This article is similar to your 1/4/24 Reassessing Your Writing Career, which motivated me to write a mission statement and business plan. Of the eleven goals in that business plan, I achieved ten, 91%, thanks to your recommendations! I’ll maintain that goal on which I only made 29% progress for this year and get busy on my 2025 goals. One of them will be obtaining feedback from beta readers on my novel (I have one commitment from an actress my book club and 4 others took my letter for consideration; hopefully 1 or 2 more folks will be willing to read and comment on the manuscript). You have an encouraging, motivating approach in these weekly articles, Tiffany. Thanks so much!
WOW, Lee, that really makes me happy to hear! Congrats on accomplishing so much of what you wanted to this past year–it really does help to make a well-thought-out, concrete, actionable plan, doesn’t it? Thanks for sharing this!
Your advice is always so relevant and so timely. Thank you!
I took stock of 2024, and I realized I had accomplished a lot.
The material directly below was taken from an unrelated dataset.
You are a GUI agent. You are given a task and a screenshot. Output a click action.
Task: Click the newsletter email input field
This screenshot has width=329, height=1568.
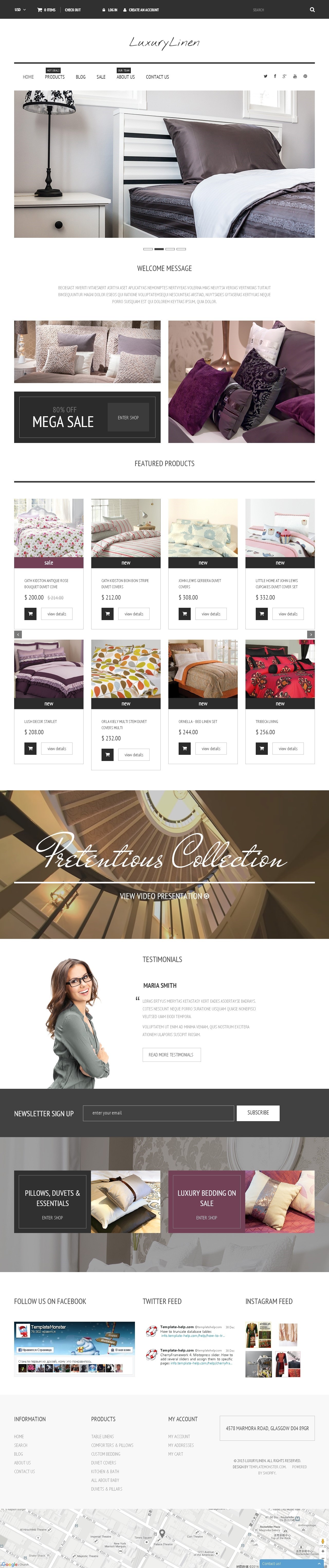(158, 1113)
When I made plans for 2025, I realized I needed to place all of my focus on the second draft of my novel.
I wanted to share a little poem with you that inspires me every day before I start writing.
The Traditional Navajo (Dine) Beauty Way Prayer @
https://www.youtube.com/watch?v=nwegDq6quQY
Your writing, your courses and your advice are so meaningful to me.
Very best wishes for 2025,
Val
That’s a lovely prayer, Val: “Joy, happiness, confidence, and peace…” Strong foundations. I love that you use this to center yourself before writing too. Thanks for sharing–and thank you for the kind feedback about my work! It means a lot to me to know it’s helpful. Good luck with your second draft!